-
Notifications
You must be signed in to change notification settings - Fork 244
Description
Export CTC Head from TDT-CTC-110M for Unified Custom Vocabulary
Summary
The Parakeet TDT-CTC-110M model contains a CTC head (used during training as auxiliary loss), but the current CoreML export only includes the TDT decoder path. By exporting the CTC logits as an additional output, we can eliminate the need for a separate CTC encoder in the custom vocabulary pipeline, reducing memory usage and simplifying the architecture.
Problem
Current custom vocabulary architecture requires two separate encoder models:
TDT Encoder (TDT-CTC-110M) ──→ Primary transcription (3.01% WER)
+
CTC Encoder (CTC 110M) ──→ Keyword spotting for vocabulary boosting
↓
Combined by VocabularyRescorer ──→ Final transcript with domain terms
Current costs:
- Total model size: ~470MB (TDT-CTC-110M: 410MB + CTC 110M: 60MB)
- Peak memory: ~130MB (both encoders loaded)
- Inference cost: 2× encoder runs (separate audio processing)

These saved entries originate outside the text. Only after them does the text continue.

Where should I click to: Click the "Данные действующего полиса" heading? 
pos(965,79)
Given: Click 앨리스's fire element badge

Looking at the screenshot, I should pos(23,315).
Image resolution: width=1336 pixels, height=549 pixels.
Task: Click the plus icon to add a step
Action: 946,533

- Frame alignment: Manual synchronization needed between two encoders
Proposed Solution
Export the CTC head from the TDT-CTC-110M encoder as an additional CoreML output:
# In mobius/parakeet-tdt-ctc-110m/convert.py
encoder_coreml = ct.convert(
encoder,
inputs=[...],
outputs=[
ct.TensorType(name="encoder", ...), # TDT path (existing)
ct.TensorType(name="encoder_length", ...), # TDT path (existing)

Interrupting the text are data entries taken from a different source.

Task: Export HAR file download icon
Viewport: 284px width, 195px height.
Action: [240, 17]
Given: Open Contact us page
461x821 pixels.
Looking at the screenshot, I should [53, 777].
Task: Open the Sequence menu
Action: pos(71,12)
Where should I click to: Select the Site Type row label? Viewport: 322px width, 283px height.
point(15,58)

ct.TensorType(name="ctc_logits", ...), # CTC head (NEW!)
]
)New unified architecture:
TDT-CTC-110M Encoder ──→ encoder features (TDT path)
├──→ ctc_logits (CTC path)
↓
TDT Decoder + CTC Keyword Spotter
↓
VocabularyRescorer
↓
Final transcript with domain terms
Benefits
| Metric | Current (Dual Encoder) | With CTC Head Export | Improvement |
|---|---|---|---|
| Models needed | 2 (TDT + CTC) | 1 (TDT-CTC only) | -1 model |
| Total size | ~470MB | ~410MB | -60MB (13%) |
| Encoder runs | 2 (separate) | 1 (shared) | 2× faster |
| Peak memory | ~130MB | ~90MB (est.) | -40MB (31%) |
| Frame alignment | Manual sync | Perfect (same encoder) | Guaranteed |
Implementation Steps
1. Model Conversion (in mobius repo)
File: mobius/parakeet-tdt-ctc-110m/convert.py
- Export CTC logits as additional output from encoder
- Test CTC head quality against standalone CTC 110M
- Verify frame alignment with TDT timestamps
- Upload updated model to HuggingFace
Expected output shape:
ctc_logits:[1, T, 1024]- Per-frame token log-probabilities
2. FluidAudio Code Changes
File: Sources/FluidAudio/ASR/AsrTranscription.swift
// Extract CTC logits from fused preprocessor output (if available)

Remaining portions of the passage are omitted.